L’utilisation de statuettes, de masques, de personnages déguisés et de marionnettes date d’une époque extrêmement lointaine, mais elle a évolué avec le temps. C’est ainsi que l’on retrouve à Vogan, des marionnettes faites avec des noix de coco séchées, vendues sur le marché. À Lomé et dans les grandes villes, on assiste, depuis longtemps, à des spectacles de marionnettes de rue donnés avec des marionnettes à fils appelées tsitsavi. La marionnette est entrée dans le cadre des spectacles profanes où tout le monde peut la toucher, la manipuler sans aucun danger. Le propriétaire de tsitsavi est un marionnettiste ambulant. Il chante pour accompagner le petit personnage qu’il fait danser. Il se fait quelquefois seconder par un percussionniste. Mais ce type de spectacle devient de plus en plus rare. Il est similaire au tchitchavi du Bénin.

Toutefois, ce n’est qu’en 1975 que le public togolais a pu assister au tout premier spectacle de marionnettes « moderne », avec entrée payante, au Centre culturel français de Lomé.
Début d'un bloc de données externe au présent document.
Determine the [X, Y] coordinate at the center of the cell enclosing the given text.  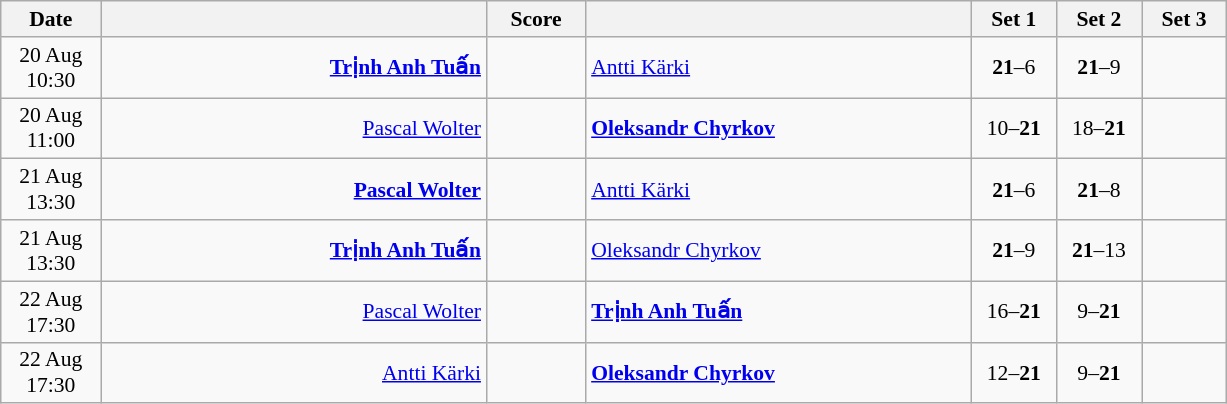
10–21 [1014, 128]
18–21 [1098, 128]
Set 3 [1184, 19]
20 Aug11:00 [51, 128]
20 Aug10:30 [51, 68]
21–13 [1098, 250]
16–21 [1014, 312]
Date [51, 19]
Set 1 [1014, 19]
Set 2 [1098, 19]
Score [536, 19]
21–8 [1098, 190]
12–21 [1014, 372]
Detect which cell encompasses the target text, then output its (X, Y) center coordinate. 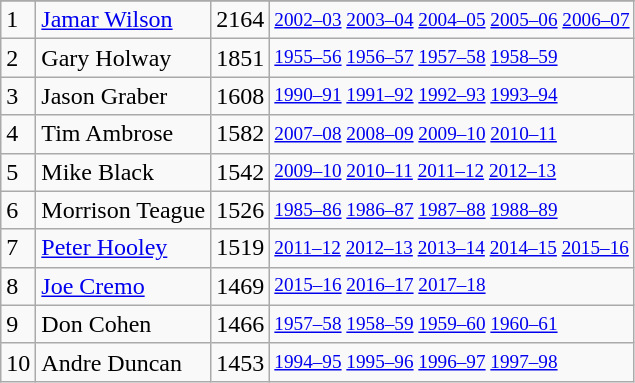
2002–03 2003–04 2004–05 2005–06 2006–07 (452, 20)
Andre Duncan (124, 362)
Jamar Wilson (124, 20)
1466 (240, 324)
3 (18, 96)
2009–10 2010–11 2011–12 2012–13 (452, 172)
8 (18, 286)
Don Cohen (124, 324)
Gary Holway (124, 58)
1 (18, 20)
Mike Black (124, 172)
9 (18, 324)
1851 (240, 58)
1469 (240, 286)
1519 (240, 248)
1526 (240, 210)
2 (18, 58)
10 (18, 362)
4 (18, 134)
2011–12 2012–13 2013–14 2014–15 2015–16 (452, 248)
1542 (240, 172)
Jason Graber (124, 96)
2007–08 2008–09 2009–10 2010–11 (452, 134)
Joe Cremo (124, 286)
Tim Ambrose (124, 134)
6 (18, 210)
2015–16 2016–17 2017–18 (452, 286)
1957–58 1958–59 1959–60 1960–61 (452, 324)
5 (18, 172)
2164 (240, 20)
1955–56 1956–57 1957–58 1958–59 (452, 58)
Peter Hooley (124, 248)
1985–86 1986–87 1987–88 1988–89 (452, 210)
7 (18, 248)
1453 (240, 362)
1994–95 1995–96 1996–97 1997–98 (452, 362)
Morrison Teague (124, 210)
1608 (240, 96)
1582 (240, 134)
1990–91 1991–92 1992–93 1993–94 (452, 96)
Scan for the cell matching the given text and deliver its [X, Y] coordinate at center. 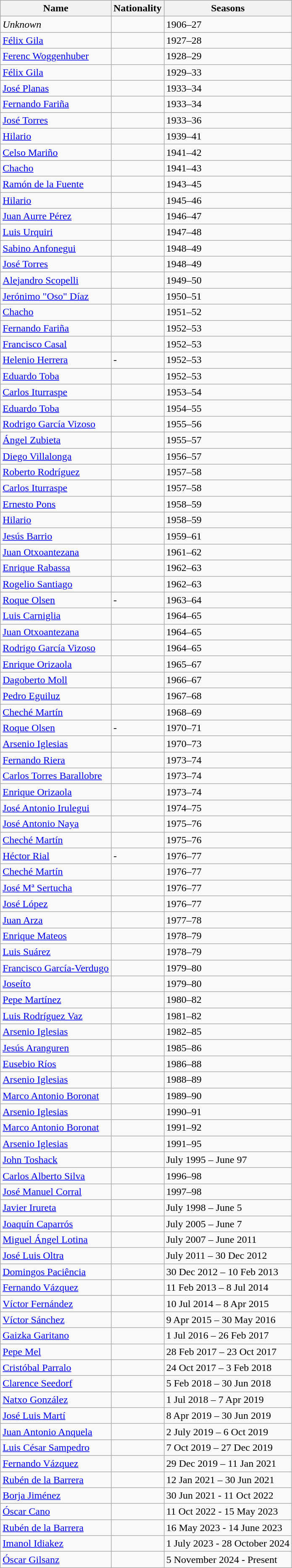
July 2007 – June 2011 [228, 1240]
Ferenc Woggenhuber [56, 56]
José Manuel Corral [56, 1192]
16 May 2023 - 14 June 2023 [228, 1528]
12 Jan 2021 – 30 Jun 2021 [228, 1479]
Juan Aurre Pérez [56, 216]
John Toshack [56, 1160]
2 July 2019 – 6 Oct 2019 [228, 1431]
July 1995 – June 97 [228, 1160]
24 Oct 2017 – 3 Feb 2018 [228, 1368]
1985–86 [228, 1048]
1977–78 [228, 920]
Héctor Rial [56, 856]
30 Dec 2012 – 10 Feb 2013 [228, 1272]
Víctor Fernández [56, 1304]
Imanol Idiakez [56, 1544]
Luis Urquiri [56, 232]
Juan Arza [56, 920]
Joaquín Caparrós [56, 1224]
1970–73 [228, 744]
Helenio Herrera [56, 360]
José Planas [56, 88]
1933–36 [228, 120]
Víctor Sánchez [56, 1320]
1990–91 [228, 1112]
1 Jul 2018 – 7 Apr 2019 [228, 1399]
Ernesto Pons [56, 504]
1966–67 [228, 680]
Jesús Aranguren [56, 1048]
1974–75 [228, 808]
1959–61 [228, 536]
1982–85 [228, 1032]
Francisco Casal [56, 344]
Luis Rodríguez Vaz [56, 1016]
Juan Antonio Anquela [56, 1431]
1963–64 [228, 600]
Luis Carniglia [56, 616]
29 Dec 2019 – 11 Jan 2021 [228, 1463]
Eusebio Ríos [56, 1064]
1945–46 [228, 200]
1941–43 [228, 168]
Rogelio Santiago [56, 584]
Joseíto [56, 984]
1989–90 [228, 1096]
José Luis Martí [56, 1415]
1927–28 [228, 40]
11 Oct 2022 - 15 May 2023 [228, 1512]
Pepe Martínez [56, 1000]
Javier Irureta [56, 1207]
1 Jul 2016 – 26 Feb 2017 [228, 1336]
Name [56, 8]
Jesús Barrio [56, 536]
Celso Mariño [56, 152]
Domingos Paciência [56, 1272]
Óscar Cano [56, 1512]
1954–55 [228, 408]
Diego Villalonga [56, 456]
1980–82 [228, 1000]
1955–57 [228, 440]
July 2011 – 30 Dec 2012 [228, 1256]
1991–95 [228, 1144]
Roberto Rodríguez [56, 472]
Clarence Seedorf [56, 1384]
Borja Jiménez [56, 1496]
1961–62 [228, 552]
Luis César Sampedro [56, 1447]
7 Oct 2019 – 27 Dec 2019 [228, 1447]
5 November 2024 - Present [228, 1560]
11 Feb 2013 – 8 Jul 2014 [228, 1288]
1943–45 [228, 184]
1929–33 [228, 72]
1939–41 [228, 136]
July 2005 – June 7 [228, 1224]
28 Feb 2017 – 23 Oct 2017 [228, 1352]
Dagoberto Moll [56, 680]
1 July 2023 - 28 October 2024 [228, 1544]
Ramón de la Fuente [56, 184]
1981–82 [228, 1016]
9 Apr 2015 – 30 May 2016 [228, 1320]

Presque simultanément, les autorités culturelles togolaises, avec l’aide de la Coopération française, ont organisé un stage, à l’issue duquel la Troupe nationale togolaise a créé une section Marionnette, sous la direction de Danaye Kanlanfeï. Elle a pris, plus tard, le nom de Compagnie Danaye. Trois autres compagnies plus récentes, Calebasse et Cauris (dirigée par Akakpo Houndegla), Les Compagnons Wonude (dirigés par Agbo Sotonou) et le Groupe artistique de Marionnette Akitan (GAMA), « le défi », dit « Compagnie Coco Théâtre » (dirigé par Koulekpato Folly Ekué, aujourd’hui décédé) verront le jour. Le marionnettiste Kotoko Vissewo, évolue, lui, en solo ou parfois en duo.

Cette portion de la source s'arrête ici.